ClickHouse / ClickHouse

ClickHouse® is a real-time analytics DBMS
https://clickhouse.com
Apache License 2.0
37.33k stars 6.88k forks source link

Any plans for User-Agent header parsing? #157

Closed Abzac closed 1 year ago

Abzac commented 7 years ago

Hello!

I want to parse vast amount of access logs loaded ClickHouse and extract operating system, browser and device type (mobile/desktop/search crawler bot) on-the-fly.

Do you have any plans to make functions for parsing User-Agent (like functions for url parsing)?

alexey-milovidov commented 7 years ago

Hello.

This is possible: we have a library for user-agent parsing. But I think, we are not going to disclose data for that library: parsing rules, that must be constantly updated to support all new user agents (tons of mobile phones for example).

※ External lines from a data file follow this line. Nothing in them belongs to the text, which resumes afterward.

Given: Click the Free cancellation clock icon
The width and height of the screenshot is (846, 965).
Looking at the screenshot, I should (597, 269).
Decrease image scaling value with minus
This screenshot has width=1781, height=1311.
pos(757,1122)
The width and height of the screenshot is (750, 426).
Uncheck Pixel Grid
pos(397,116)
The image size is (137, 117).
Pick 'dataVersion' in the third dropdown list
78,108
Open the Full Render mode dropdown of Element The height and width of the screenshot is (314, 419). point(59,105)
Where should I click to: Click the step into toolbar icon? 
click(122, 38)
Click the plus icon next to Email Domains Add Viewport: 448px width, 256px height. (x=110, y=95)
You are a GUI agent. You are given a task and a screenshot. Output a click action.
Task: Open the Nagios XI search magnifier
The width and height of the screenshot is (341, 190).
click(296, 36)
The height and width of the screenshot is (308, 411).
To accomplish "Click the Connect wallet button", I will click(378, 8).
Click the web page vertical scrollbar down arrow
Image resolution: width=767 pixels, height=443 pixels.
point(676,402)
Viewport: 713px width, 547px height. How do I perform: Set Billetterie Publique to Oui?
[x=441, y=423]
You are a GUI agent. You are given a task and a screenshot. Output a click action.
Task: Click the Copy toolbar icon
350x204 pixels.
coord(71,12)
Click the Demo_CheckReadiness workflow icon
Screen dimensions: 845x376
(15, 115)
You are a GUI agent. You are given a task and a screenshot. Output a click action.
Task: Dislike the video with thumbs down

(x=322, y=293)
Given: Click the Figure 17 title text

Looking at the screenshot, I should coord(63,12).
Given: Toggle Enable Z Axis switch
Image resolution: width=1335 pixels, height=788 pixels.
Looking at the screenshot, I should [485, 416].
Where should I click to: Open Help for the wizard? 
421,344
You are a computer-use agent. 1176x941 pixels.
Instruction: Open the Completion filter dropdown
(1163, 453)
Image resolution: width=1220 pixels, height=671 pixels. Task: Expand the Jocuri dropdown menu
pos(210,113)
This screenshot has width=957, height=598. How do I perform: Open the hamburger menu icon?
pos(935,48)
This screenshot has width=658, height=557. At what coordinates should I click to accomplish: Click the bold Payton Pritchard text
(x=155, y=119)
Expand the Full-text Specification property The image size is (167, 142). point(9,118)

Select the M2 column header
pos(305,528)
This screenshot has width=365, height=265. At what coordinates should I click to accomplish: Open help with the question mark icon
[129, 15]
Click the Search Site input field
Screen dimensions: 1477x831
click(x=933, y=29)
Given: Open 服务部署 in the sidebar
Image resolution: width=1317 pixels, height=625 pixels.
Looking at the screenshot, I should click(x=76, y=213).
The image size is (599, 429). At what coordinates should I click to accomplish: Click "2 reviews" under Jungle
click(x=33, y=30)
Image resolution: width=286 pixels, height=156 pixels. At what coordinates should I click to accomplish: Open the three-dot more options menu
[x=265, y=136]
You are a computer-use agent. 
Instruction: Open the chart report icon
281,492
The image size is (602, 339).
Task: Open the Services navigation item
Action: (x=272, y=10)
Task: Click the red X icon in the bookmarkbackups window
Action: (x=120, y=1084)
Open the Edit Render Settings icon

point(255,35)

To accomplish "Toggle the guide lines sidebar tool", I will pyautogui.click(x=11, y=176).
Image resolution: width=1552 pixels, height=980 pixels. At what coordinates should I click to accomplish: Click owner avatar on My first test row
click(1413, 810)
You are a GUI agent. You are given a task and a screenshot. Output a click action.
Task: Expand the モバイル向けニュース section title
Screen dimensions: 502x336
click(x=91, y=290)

Abzac commented 7 years ago

OK, that's just fine. It would be great if you'll make some functions for this. Any expectations for the time it will be implemented?

Then I can try to extract parsing rules database from some opensource ua parsing library if it would be possible to use this data in ClickHouse (like internal dictionaries filled from CSV for geobase).

alexey-milovidov commented 7 years ago

There is outdated uatraits library for user agent parsing: https://github.com/highpower/uatraits (It was not updated on GitHub for many years and also performance is suboptimal.)

We have another, completely different library, that share data format with uatraits. I am not sure we are going to open-source it, but it is possible.

alexey-milovidov commented 7 years ago

Probably we should add integration with https://github.com/01org/hyperscan instead.

filimonov commented 6 years ago

You can also take a look on that: https://github.com/ua-parser

According to description it's maintained DB of browser detection regular expressions + libs to work with that DB for many programming languages, including cpp ( https://github.com/ua-parser/uap-cpp ).

I just saw that and have plans to test it one day in our project, so for now i have no experience with that and can't provide any testimonials. Looking on the DB structure - detection can be quite good, but relatively slow. May be someone, who need to solve that problem right now - can check it, may be speed will be satisfactory.

alexey-milovidov commented 6 years ago

You can also take a look on that: https://github.com/ua-parser

Application of regexps one by one; using boost::regex: that's extremely slow.

alexey-milovidov commented 5 years ago

Our management has approved usage of Yandex internal fast library for user-agent parsing in ClickHouse. But the task is still out of scope of our plans.

Abzac commented 5 years ago

Sounds amazing!

alexey-milovidov commented 5 years ago

Hyperscan has been added: https://github.com/yandex/ClickHouse/pull/4780

Abzac commented 5 years ago

@alexey-milovidov Wow! Great! But how can it be used to get user agent info from User-Agent string?

Because search function and match filter functions are not very useful in this case. The main problem is you need to have some mapping in memory with UA data to effectively use it. So unfortunately you can not just write down some query like this: select multiSearchAny(URL, ['yandex', 'chrome', 'firefox', 'opera'] from clicks

Number of regexes would be enormously large to pass it every time in query, and also regex may even not contain browser name and vice versa, plus you can not actually get browser version from here.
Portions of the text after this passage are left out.